Un chaparrón para San Lorenzo / Crónicas de San Fabián


Jorge Muzam

Hoy se celebra San Lorenzo en el calendario católico. Lorenzo fue un mártir cristiano. Diácono Regionario que sucumbió martirizado en una parrilla en el año 258.  Para San Lorenzo no se trabaja. Así lo creen los campesinos antiguos. Así lo sienten. Por eso salen a distraerse donde algún amigo, por eso inventan un panorama, porque si están en casa es imposible no trabajar en algo. Y cuando el hombre no respeta el santo corre peligro de que se le queme una parte de su esfuerzo, o todo lo que ha conseguido. Me lo cuenta don Nonato mientras nos dirigimos a ver a su hermano en la villa Malalcura. Llueve intensamente, se empañan los vidrios de la camioneta. Debo manejar con cuidado. Los caminos están resbalosos, llenos de pozas de agua. Don Nonato, hombre de montaña que ha visto y vivido tanto. Su código de honor y sus creencias le han dado un marco de respeto a su existencia. Cree en la honestidad, en la palabra empeñada, en la bondad natural de las personas. Es tranquilo, pausado y alegre. A veces brindamos con chupilca, casi en silencio, por San Fabián, por la buena salud de la gente querida, por la vida misma.

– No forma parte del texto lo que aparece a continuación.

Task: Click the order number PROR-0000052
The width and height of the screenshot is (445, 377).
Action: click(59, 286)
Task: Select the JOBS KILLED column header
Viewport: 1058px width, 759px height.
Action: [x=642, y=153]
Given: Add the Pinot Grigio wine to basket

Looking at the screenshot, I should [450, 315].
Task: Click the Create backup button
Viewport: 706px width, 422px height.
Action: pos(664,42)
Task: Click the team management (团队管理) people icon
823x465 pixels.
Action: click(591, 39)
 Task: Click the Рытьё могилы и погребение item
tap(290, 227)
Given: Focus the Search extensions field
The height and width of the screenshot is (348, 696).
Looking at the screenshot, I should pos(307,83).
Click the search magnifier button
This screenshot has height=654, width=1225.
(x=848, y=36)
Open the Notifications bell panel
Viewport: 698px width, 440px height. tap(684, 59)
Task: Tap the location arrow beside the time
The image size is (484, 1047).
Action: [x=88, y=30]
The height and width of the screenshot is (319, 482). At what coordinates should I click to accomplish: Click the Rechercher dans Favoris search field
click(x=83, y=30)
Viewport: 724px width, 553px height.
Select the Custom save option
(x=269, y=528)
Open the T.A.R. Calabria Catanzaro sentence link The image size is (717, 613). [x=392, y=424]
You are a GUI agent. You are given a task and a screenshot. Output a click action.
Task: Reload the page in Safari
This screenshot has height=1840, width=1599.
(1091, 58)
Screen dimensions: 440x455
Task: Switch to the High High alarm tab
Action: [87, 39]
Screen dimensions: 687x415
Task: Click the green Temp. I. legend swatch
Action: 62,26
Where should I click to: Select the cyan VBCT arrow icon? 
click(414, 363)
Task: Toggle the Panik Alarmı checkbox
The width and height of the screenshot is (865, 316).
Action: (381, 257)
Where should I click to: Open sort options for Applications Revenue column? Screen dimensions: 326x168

Avanzamos por calle Purísima hacia el norte. Los plataneros están muy podados y ya no rugen como antaño. Autos relucientes circundan el consultorio. La lluvia ya parece aguacero. Salen y entran vehículos a la ferretería de Abner. La residencial Villa Luz ostenta un nuevo cierre perimetral. En su interior los bellos viejos árboles de siempre. Dobla un bus verde en la esquina del castaño. El agua turbia del chaparrón corre por los costados de la calle. Don Nonato me cuenta una antigua historia que retrata la fuerza del santo que él tanto respeta. Hace muchos años un vecino de Maitenal decidió trabajar para San Lorenzo. Lo hizo a sabiendas, desobedeciendo, pues un día sin trabajar sale muy caro para quien solo cuenta con lo justo. La cosa es que mientras este vecino realizaba sus labores se empezó a quemar su galpón. Dentro estaban los bueyes. Quienes estaban cerca corrieron a ayudarlo. Soltaron un buey. El otro tenía el nudo atascado. Se desesperaba y el fuego ya lo rozaba. Finalmente cortaron su soga con un hacha y el animal salió con el lomo ardiendo. El cobertizo terminó de quemarse. Entre los escombros encontraron un cuerpo. Era otro vecino que seguramente se había echado a dormir para pasar el exceso de copas. 

Llegamos a la villa Malalcura. Las nubes no dejan ver las montañas. Don Nonato se despide con la amable caballerosidad de siempre. Prometo volver a buscarlo antes que oscurezca.